**Exercise**. Without including any pictures, write out the data below exactly.

**Exercise data**.
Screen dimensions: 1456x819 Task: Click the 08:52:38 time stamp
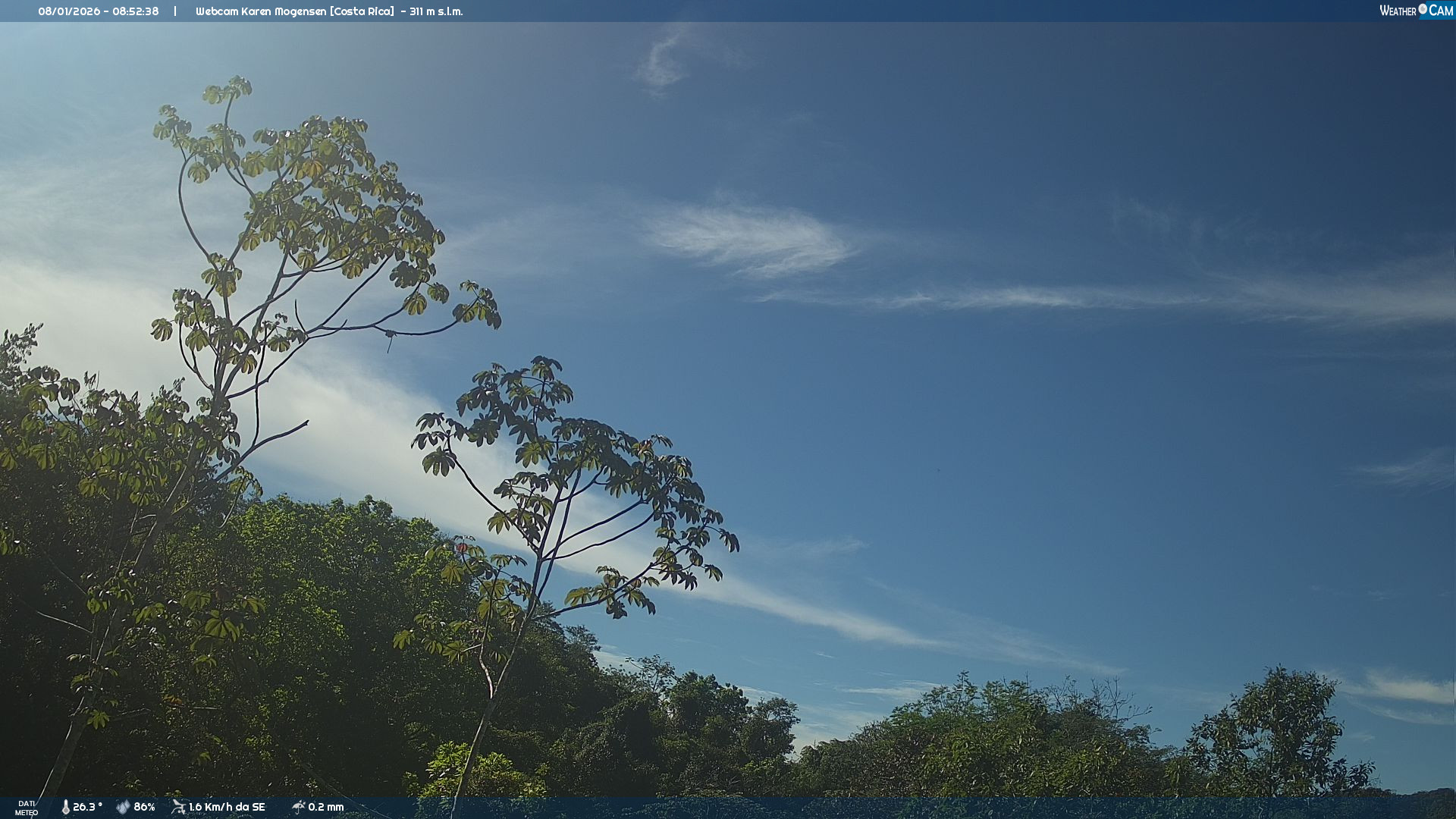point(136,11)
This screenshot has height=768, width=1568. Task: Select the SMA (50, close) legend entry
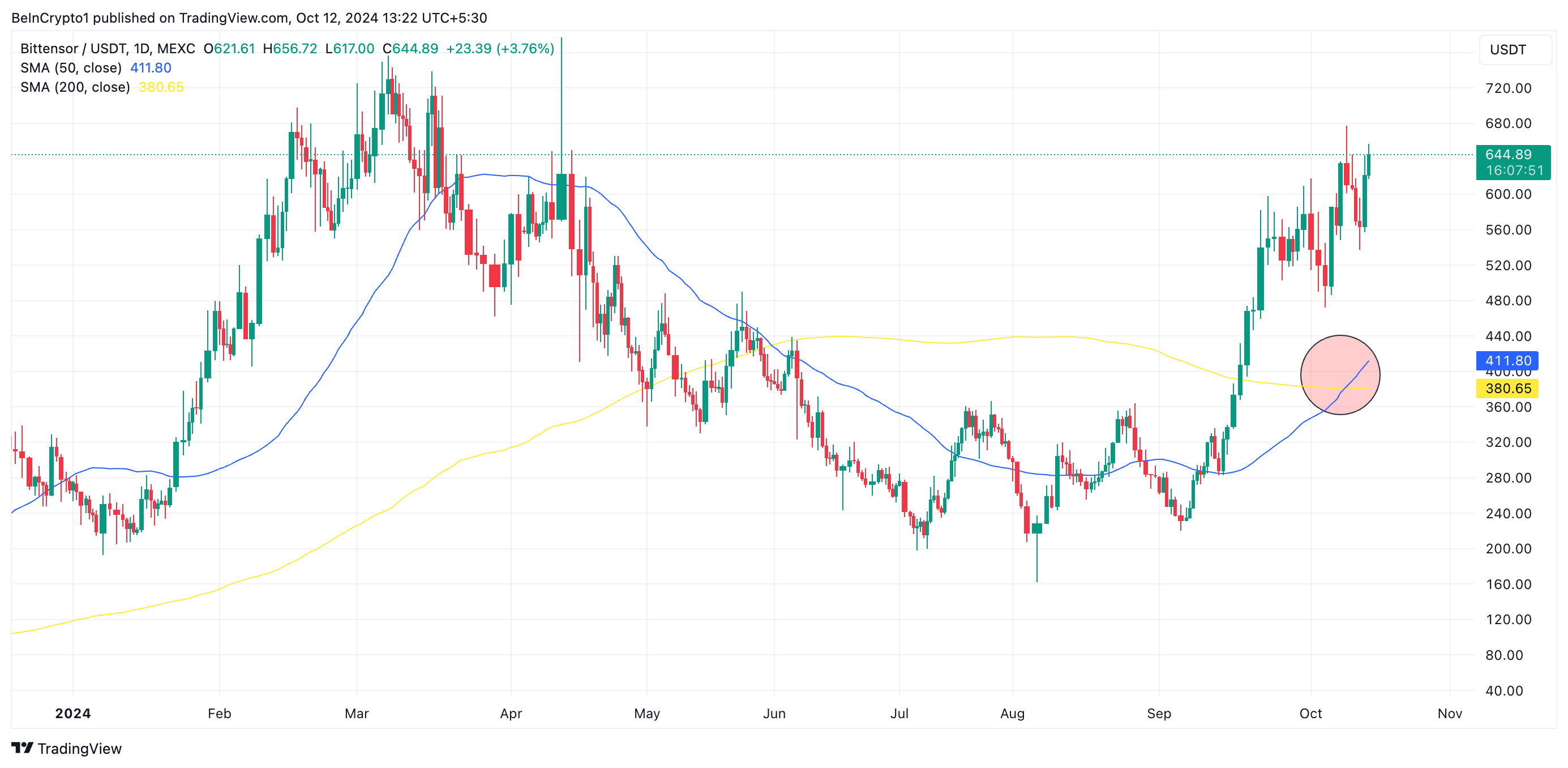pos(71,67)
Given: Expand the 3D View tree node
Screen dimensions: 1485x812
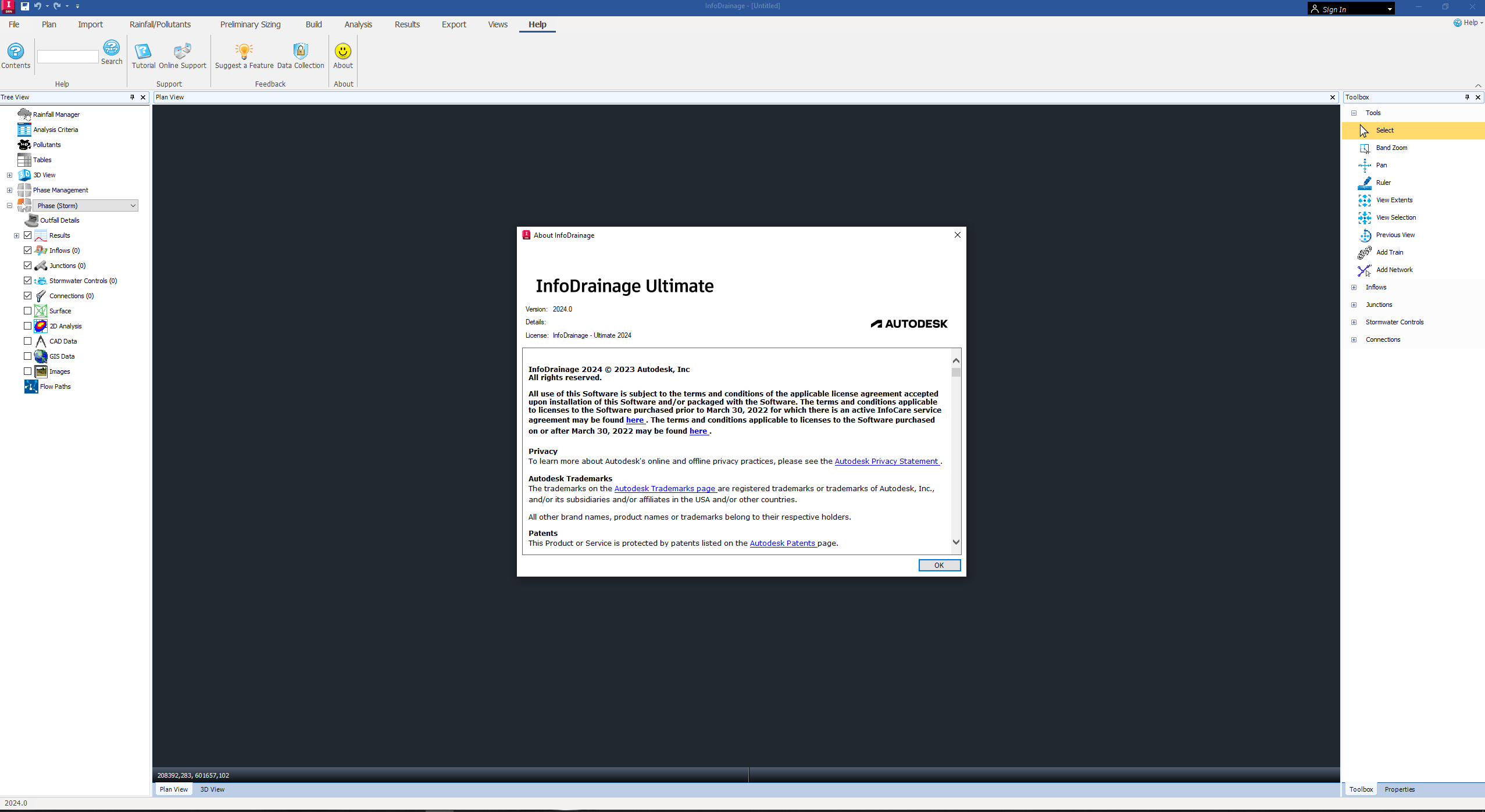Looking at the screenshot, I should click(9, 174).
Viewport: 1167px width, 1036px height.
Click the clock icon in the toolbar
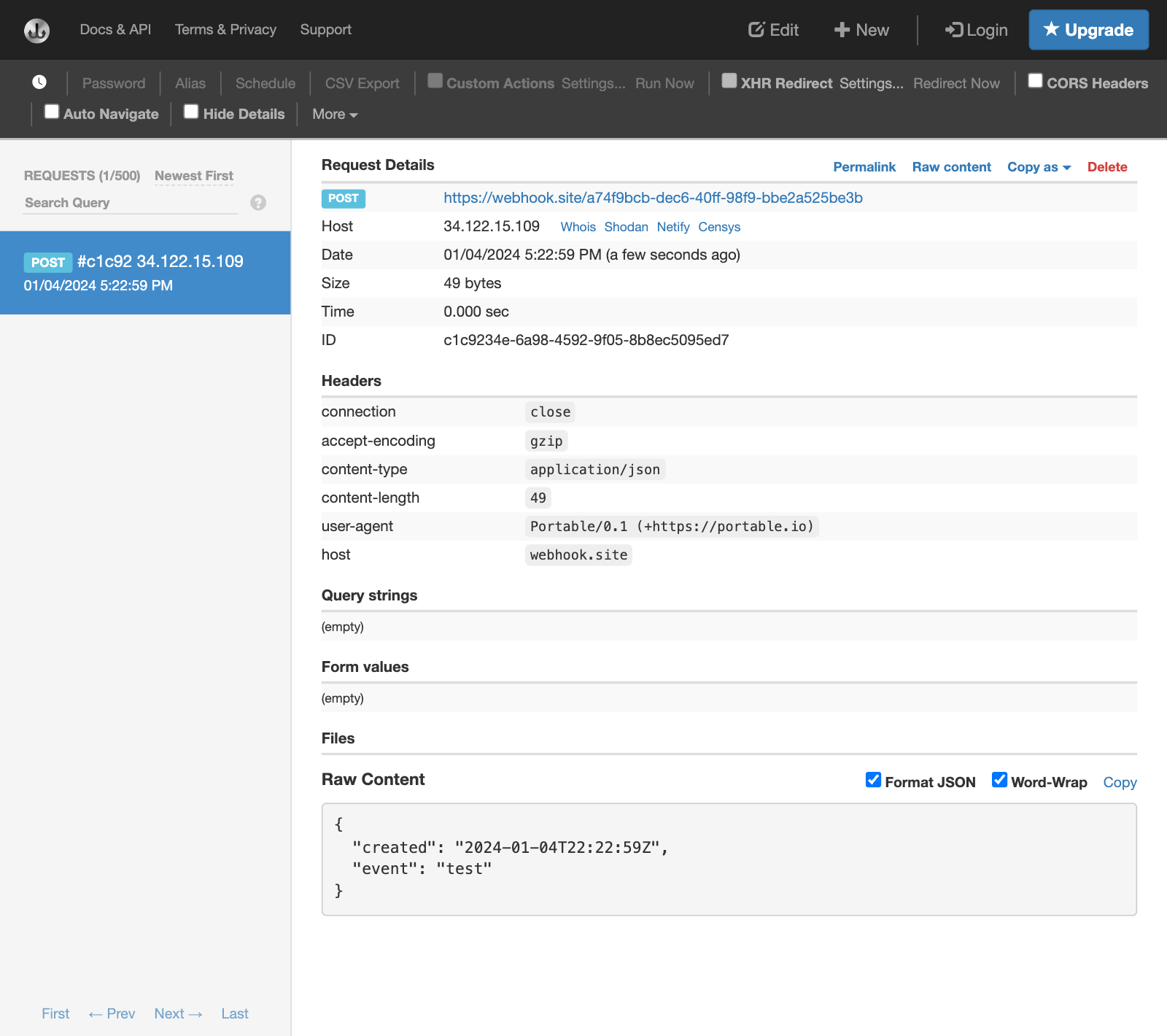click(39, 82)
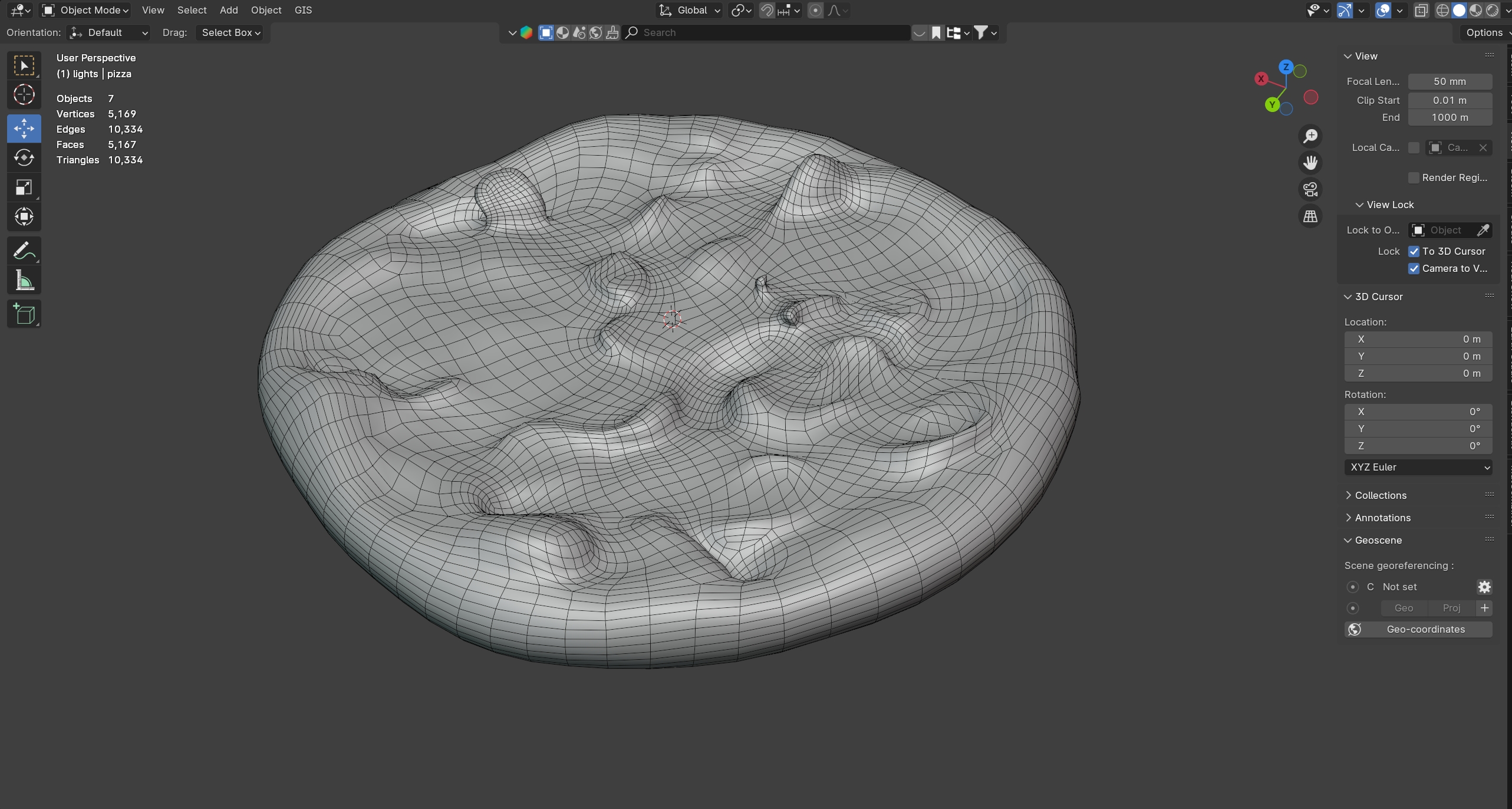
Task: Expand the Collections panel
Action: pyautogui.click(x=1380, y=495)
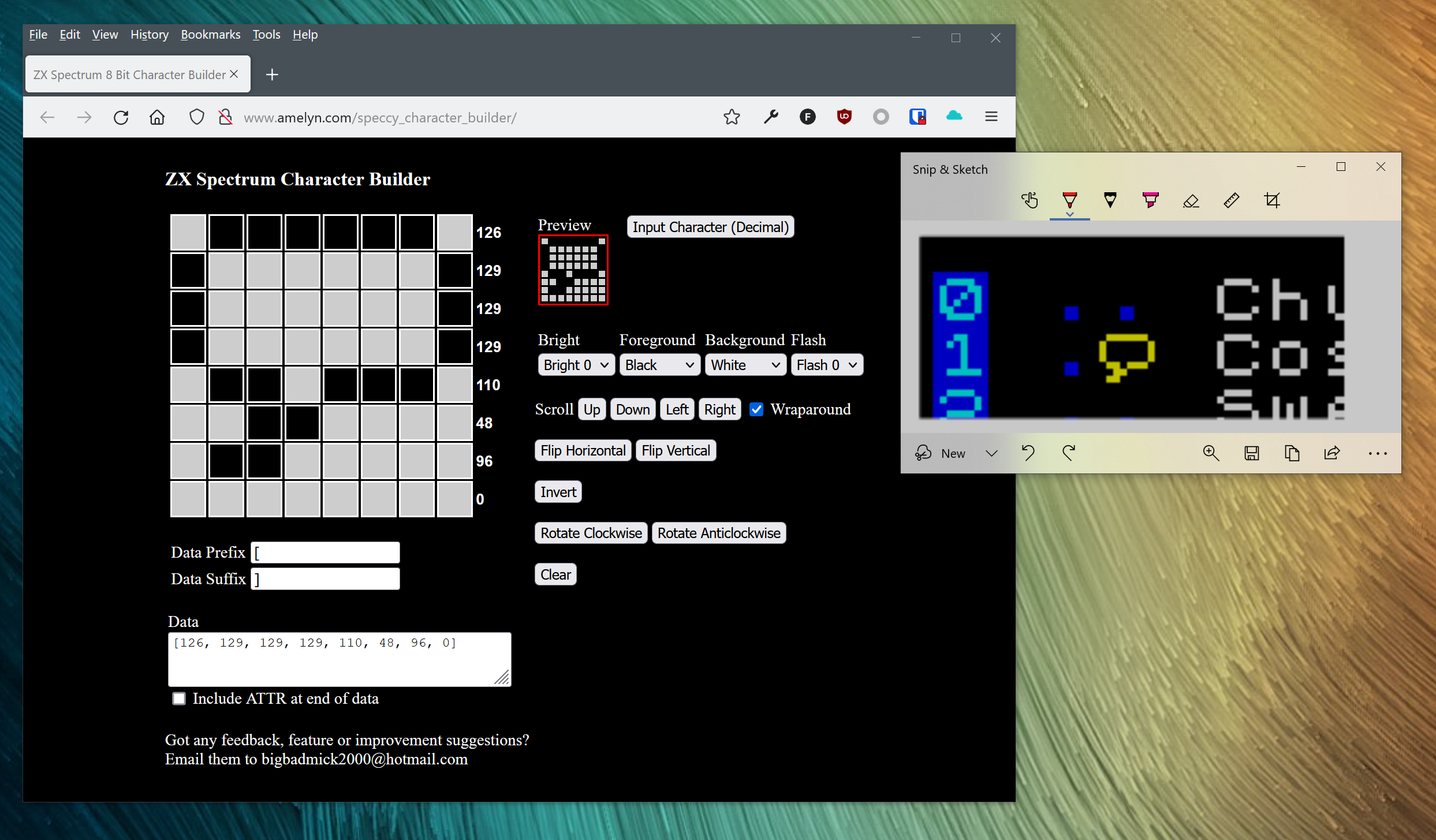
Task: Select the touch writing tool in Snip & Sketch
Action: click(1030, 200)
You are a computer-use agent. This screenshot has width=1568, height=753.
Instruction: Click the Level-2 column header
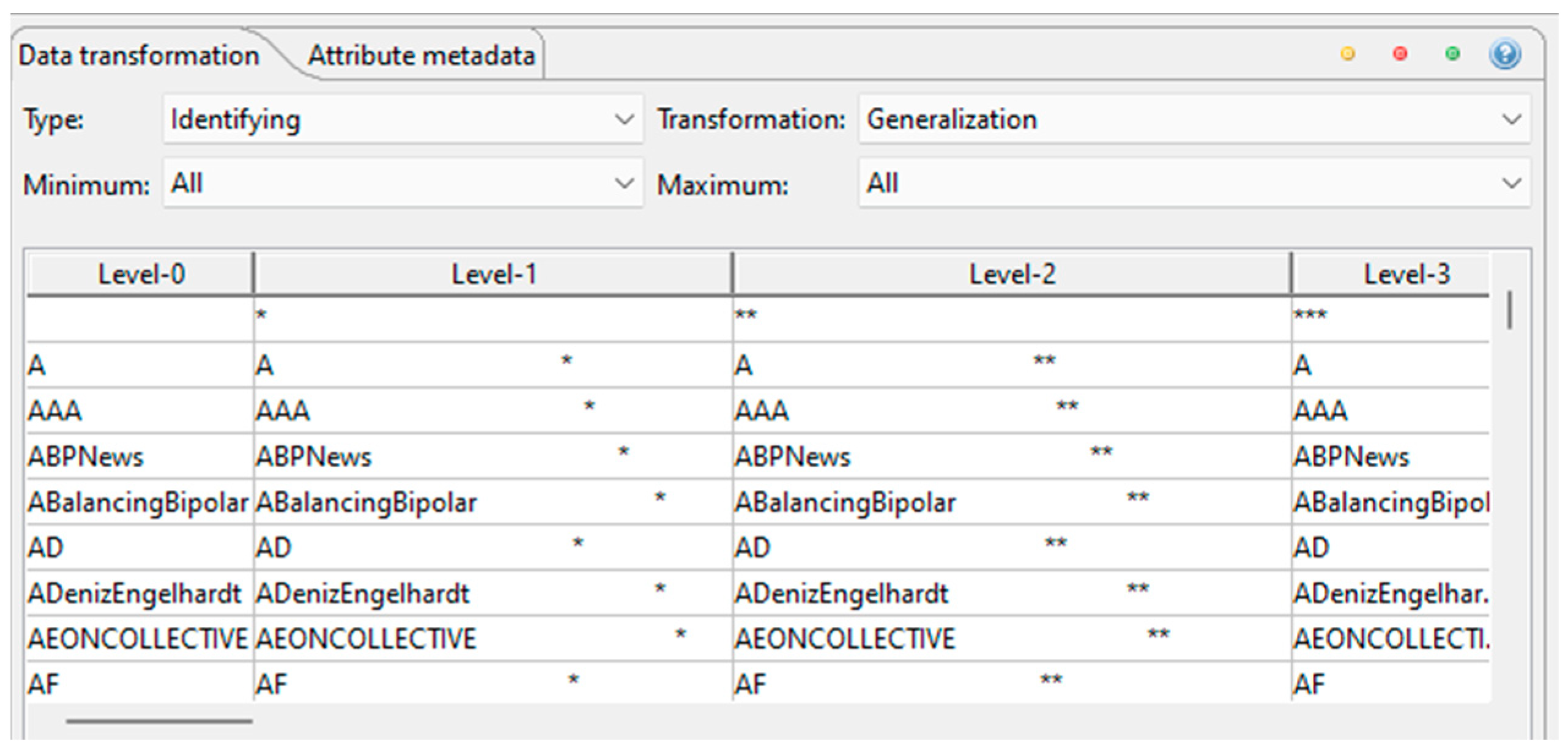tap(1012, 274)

**Result**.
Screen dimensions: 1456x819 Task: Click the 08:52:38 time stamp
point(136,11)
This screenshot has height=768, width=1568. Task: Select the SMA (50, close) legend entry
pos(71,67)
Given: Expand the 3D View tree node
Screen dimensions: 1485x812
Looking at the screenshot, I should click(9, 174).
Viewport: 1167px width, 1036px height.
Click the clock icon in the toolbar
click(39, 82)
Task: Expand the Collections panel
Action: pyautogui.click(x=1380, y=495)
Task: Select the touch writing tool in Snip & Sketch
Action: click(1030, 200)
You are a computer-use agent. This screenshot has width=1568, height=753.
Instruction: Click the Level-2 column header
tap(1012, 274)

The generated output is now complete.